→ ACTIVITY: Every record below should be repeated word for word, with the pictures left out.
++++ RECORDED INFORMATION ++++
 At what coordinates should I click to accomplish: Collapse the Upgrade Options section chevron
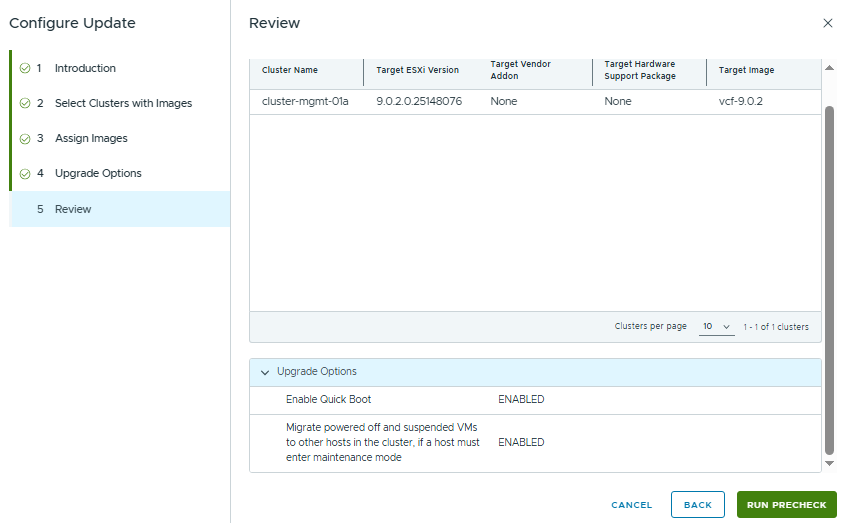(x=265, y=372)
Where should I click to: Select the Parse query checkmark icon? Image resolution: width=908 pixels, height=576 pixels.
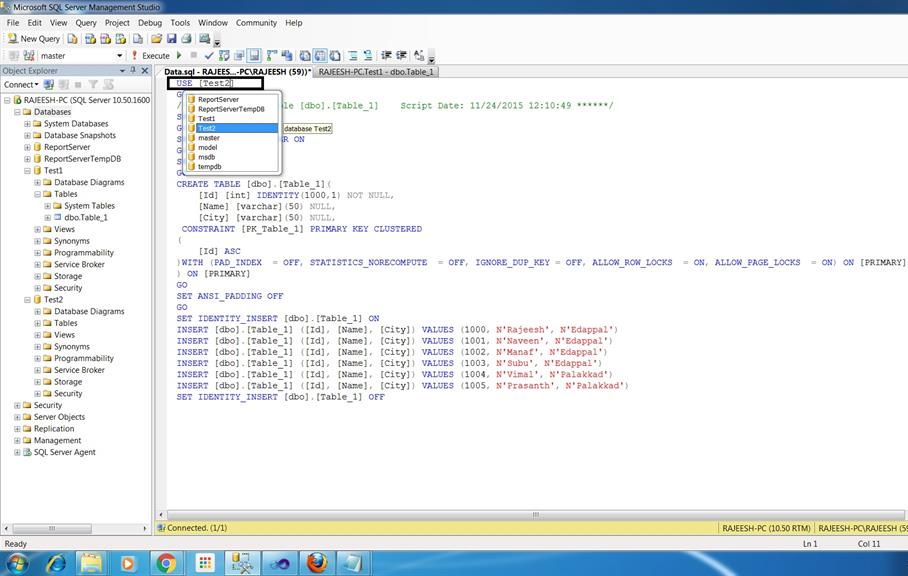pyautogui.click(x=208, y=55)
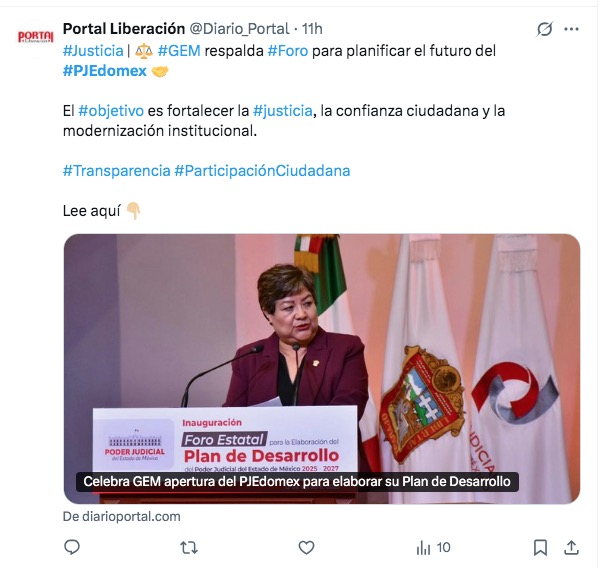View tweet analytics showing 10 views
601x568 pixels.
(433, 548)

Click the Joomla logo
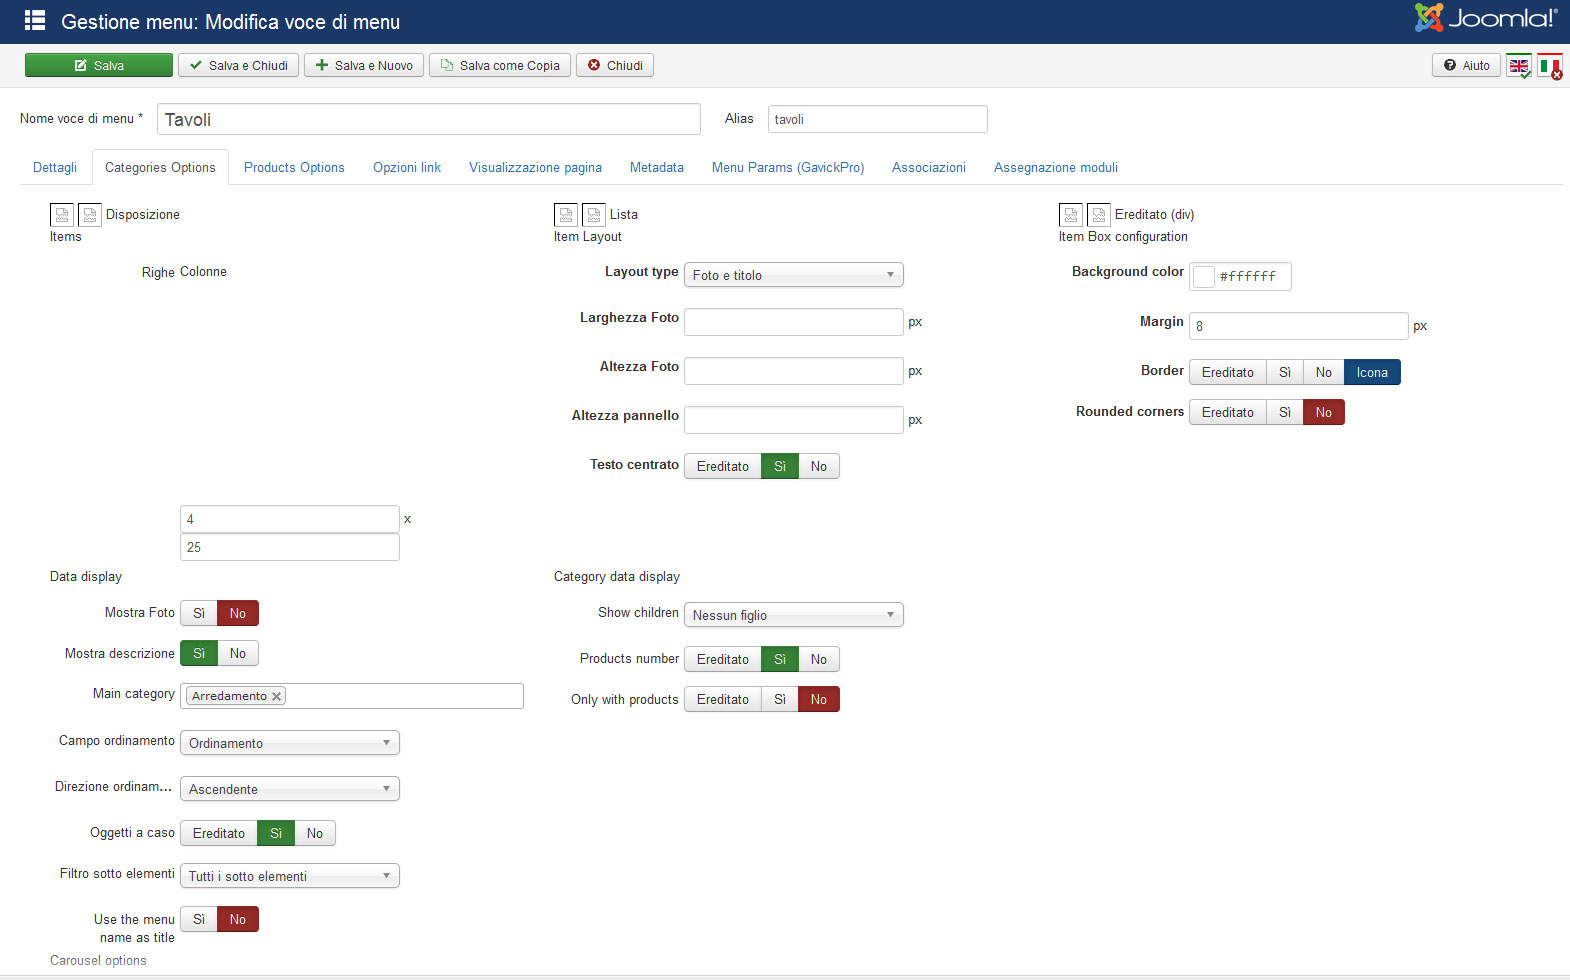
++++
→ RESULT OF THIS TASK:
 At what coordinates should I click to accomplish: Collapse the Upgrade Options section chevron
(x=265, y=372)
Where should I click to: Select the Parse query checkmark icon? Image resolution: width=908 pixels, height=576 pixels.
pyautogui.click(x=208, y=55)
View tweet analytics showing 10 views
601x568 pixels.
(433, 548)

Click the Joomla logo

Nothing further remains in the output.